Posted to The Age (9/5/2011) on 9/5/2011 at 4:37 PM
Commenting on “Why June is too soon for an RBA rate rise”
http://www.theage.com.au/business/why-june-is-too-soon-for-an-rba-rate-rise-20110509-1eez3.html?
Predictions by Glenn Stevens and his team at RBA are far from satisfactory. Either the economic models used or the way the results produced by the models have been interpreted need to undergo vigorous challenge.
The trilogy of negative demand, as I called it, is a signal for heading towards a recession. This may sound farfetched, naïve and ill-founded, but a rationalist will see the wisdom of this doomsday prediction. The trilogy of negative demands is real properties, cars and household goods including fashions. These three categories of items are in descending sequence in terms of average value. In recent months, we witness the trilogy of negative demands are taking place.
I have written in many blogs and newspaper comments about my predictions, a lot more accurate than what RBA has been predicting. Using dollar value as the key element in prediction is inadequate. The total quantity demand must be taken into consideration for normalisation.

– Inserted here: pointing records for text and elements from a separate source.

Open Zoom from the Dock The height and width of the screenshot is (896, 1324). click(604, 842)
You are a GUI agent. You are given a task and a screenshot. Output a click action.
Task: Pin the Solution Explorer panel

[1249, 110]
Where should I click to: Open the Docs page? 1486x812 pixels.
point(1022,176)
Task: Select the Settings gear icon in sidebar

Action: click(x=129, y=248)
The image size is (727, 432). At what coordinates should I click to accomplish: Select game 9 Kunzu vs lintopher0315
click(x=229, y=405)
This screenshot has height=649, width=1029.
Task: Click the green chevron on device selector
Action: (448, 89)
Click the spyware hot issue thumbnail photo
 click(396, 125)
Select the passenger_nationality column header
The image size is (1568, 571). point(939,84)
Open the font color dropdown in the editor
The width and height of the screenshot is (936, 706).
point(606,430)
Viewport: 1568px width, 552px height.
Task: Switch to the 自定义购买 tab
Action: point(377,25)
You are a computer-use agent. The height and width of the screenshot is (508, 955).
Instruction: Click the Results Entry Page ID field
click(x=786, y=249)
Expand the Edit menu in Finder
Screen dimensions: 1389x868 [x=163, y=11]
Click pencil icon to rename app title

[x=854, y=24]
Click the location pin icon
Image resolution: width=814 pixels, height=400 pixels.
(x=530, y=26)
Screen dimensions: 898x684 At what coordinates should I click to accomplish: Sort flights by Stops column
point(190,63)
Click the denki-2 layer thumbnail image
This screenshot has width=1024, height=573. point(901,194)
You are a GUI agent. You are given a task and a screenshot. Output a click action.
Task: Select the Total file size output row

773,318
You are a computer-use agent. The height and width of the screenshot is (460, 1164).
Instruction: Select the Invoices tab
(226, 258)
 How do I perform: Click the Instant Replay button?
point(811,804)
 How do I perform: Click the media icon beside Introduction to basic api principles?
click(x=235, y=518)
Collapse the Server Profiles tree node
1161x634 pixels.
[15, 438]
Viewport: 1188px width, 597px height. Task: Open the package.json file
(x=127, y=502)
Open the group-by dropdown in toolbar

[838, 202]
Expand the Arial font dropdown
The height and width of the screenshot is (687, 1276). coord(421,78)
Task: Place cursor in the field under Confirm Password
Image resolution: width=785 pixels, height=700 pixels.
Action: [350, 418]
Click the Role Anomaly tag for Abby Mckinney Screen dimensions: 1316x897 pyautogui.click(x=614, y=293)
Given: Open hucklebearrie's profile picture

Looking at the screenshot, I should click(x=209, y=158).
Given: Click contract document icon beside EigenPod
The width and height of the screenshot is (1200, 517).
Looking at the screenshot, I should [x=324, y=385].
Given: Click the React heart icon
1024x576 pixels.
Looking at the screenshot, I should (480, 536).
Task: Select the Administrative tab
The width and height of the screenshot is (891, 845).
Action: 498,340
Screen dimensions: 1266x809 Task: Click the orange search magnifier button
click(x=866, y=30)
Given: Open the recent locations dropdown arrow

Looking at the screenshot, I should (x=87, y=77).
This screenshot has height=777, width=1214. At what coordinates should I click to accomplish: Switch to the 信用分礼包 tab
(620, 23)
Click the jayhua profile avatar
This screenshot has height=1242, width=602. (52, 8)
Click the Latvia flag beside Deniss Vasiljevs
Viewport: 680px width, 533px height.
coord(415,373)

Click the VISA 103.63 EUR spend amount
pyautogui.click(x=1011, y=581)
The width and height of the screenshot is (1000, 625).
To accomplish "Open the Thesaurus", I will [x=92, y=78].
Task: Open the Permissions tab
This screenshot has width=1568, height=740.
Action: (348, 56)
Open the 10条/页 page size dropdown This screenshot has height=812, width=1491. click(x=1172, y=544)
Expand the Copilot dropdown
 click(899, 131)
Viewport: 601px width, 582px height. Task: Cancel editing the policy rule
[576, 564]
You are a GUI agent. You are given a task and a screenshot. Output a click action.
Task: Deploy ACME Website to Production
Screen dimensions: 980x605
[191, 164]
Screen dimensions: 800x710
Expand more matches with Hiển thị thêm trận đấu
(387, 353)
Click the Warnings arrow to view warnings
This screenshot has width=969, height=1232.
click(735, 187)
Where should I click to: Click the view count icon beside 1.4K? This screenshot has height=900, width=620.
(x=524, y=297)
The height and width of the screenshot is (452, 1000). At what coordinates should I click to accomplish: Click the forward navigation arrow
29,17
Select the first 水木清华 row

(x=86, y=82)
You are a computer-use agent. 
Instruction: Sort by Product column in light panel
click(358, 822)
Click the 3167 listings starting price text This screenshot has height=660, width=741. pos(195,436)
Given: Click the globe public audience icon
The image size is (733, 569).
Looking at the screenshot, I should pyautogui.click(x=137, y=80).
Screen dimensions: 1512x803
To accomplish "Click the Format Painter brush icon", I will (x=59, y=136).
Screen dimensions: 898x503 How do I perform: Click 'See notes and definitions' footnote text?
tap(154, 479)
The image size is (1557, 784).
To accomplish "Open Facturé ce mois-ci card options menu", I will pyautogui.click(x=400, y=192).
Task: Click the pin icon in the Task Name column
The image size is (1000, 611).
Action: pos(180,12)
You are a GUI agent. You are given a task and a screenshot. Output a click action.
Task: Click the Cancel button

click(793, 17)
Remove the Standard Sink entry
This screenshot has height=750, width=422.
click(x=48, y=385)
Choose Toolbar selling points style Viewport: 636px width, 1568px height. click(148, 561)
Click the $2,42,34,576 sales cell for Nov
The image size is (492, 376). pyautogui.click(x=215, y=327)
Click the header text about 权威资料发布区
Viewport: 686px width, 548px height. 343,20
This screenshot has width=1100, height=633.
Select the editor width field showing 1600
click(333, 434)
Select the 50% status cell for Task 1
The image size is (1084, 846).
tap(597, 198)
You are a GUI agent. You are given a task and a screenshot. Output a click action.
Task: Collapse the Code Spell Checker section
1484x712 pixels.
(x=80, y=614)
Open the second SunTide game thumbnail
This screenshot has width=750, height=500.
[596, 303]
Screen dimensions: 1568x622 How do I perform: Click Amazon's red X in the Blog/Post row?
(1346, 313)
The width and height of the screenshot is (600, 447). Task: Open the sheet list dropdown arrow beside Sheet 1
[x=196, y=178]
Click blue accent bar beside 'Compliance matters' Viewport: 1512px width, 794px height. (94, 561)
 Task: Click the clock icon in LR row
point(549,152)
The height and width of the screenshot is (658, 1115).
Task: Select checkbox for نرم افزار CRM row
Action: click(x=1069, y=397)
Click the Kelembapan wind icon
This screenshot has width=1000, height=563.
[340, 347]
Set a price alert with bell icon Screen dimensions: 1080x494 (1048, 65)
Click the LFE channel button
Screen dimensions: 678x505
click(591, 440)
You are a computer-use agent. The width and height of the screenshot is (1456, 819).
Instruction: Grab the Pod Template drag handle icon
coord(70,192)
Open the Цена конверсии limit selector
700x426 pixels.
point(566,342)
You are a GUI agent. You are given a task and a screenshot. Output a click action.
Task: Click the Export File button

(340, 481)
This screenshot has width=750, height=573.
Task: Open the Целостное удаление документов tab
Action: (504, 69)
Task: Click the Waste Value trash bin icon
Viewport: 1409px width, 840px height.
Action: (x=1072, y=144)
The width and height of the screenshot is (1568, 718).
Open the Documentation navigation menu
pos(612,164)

CPI increase, unfortunately, always targets at increase in price which can be due to real reason and artificial manipulation. If quantity demand is increased, causing shortage of supply and thus pushing up the price, then there is room to call for increase in interest rate to dampen the demand. However, it is irrational to increase interest rate because electricity charges, water rates, local petrol prices have gone up, and that the quantity demand of these utilities or items is in fact unchanged or decreased. In short, the total dollar increases bear no relation to the demand curves.